List of tasks:
1. Translate into Spanish this sentence from the reflection on self-doubt below: "There must be an awareness of the dark if we are to see the light."
2. Reproduce the passage of the reflection on self-doubt below, starting at "It can be exhausting, engaging" and ending at "see the light.".

Excerpt provided:
--*--

The questions…
Sometimes, I seem to have way more questions than answers.
Today, for instance, my new year musings began with:
Why do I always side against myself, instead of for myself?
Why do I fill my mouth with food, when trying to fill my heart?
Why do I live in my head, instead of in the world?
Why do I constantly doubt my originality and feel as if I have nothing new to say?
Why do I always find an excuse to not do the one thing I feel I’m meant to do?
It can be exhausting, engaging in the mental dance of doubt and desire, of discipline and disintegration. Bursts of productivity followed by craving peace and stillness. The urge to speak paired with the allure of silence.
Maybe it’s more of an ebb and flow. An acceptance that the motivation to be better often comes with an acknowledgement of what we lack. There must be an awareness of the dark if we are to see the light.
The culprits…
I know where this line of questioning comes from. It is caused by self-doubt, a longing to feel complete, and a vigilant critic that likes to call into question my qualifications at every turn. These are aspects of myself that I need to accept just like my good qualities, because they do contribute to the greater purpose of helping me grow and thrive.
For instance, I can try to ignore the self-doubt that likes to accompany any sense of progress I experience, or I can turn to it, acknowledge it, and say: “Hello, old friend. Since you insist on sticking around, you might as well sit in the back seat along with the other stragglers I have yet to fully evict from my life.

--*--

Dataset section:

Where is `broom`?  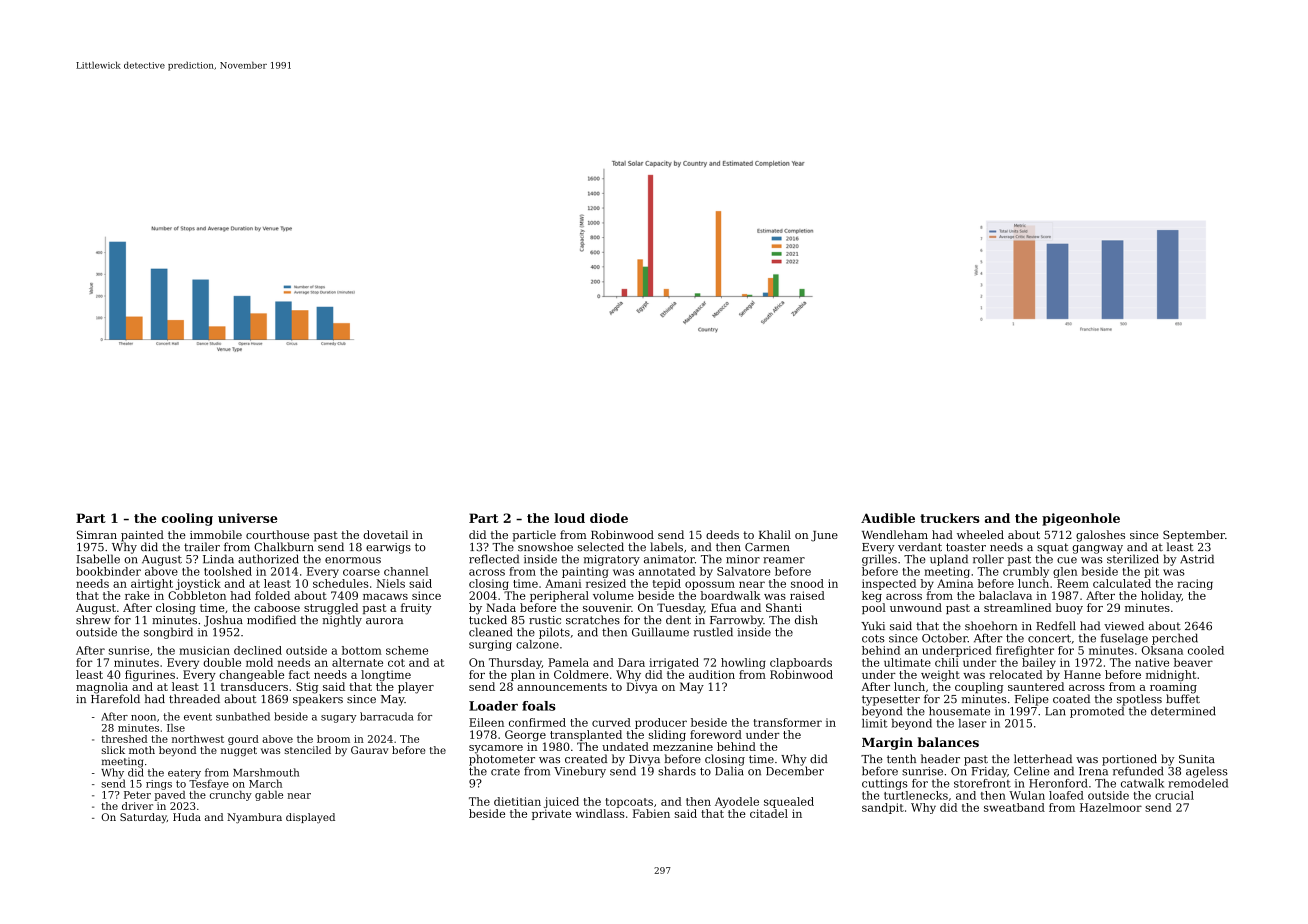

--*--

Responses per task:
1. Tiene que haber una conciencia de la oscuridad si hemos de ver la luz.

2.
It can be exhausting, engaging in the mental dance of doubt and desire, of discipline and disintegration. Bursts of productivity followed by craving peace and stillness. The urge to speak paired with the allure of silence.
Maybe it’s more of an ebb and flow. An acceptance that the motivation to be better often comes with an acknowledgement of what we lack. There must be an awareness of the dark if we are to see the light.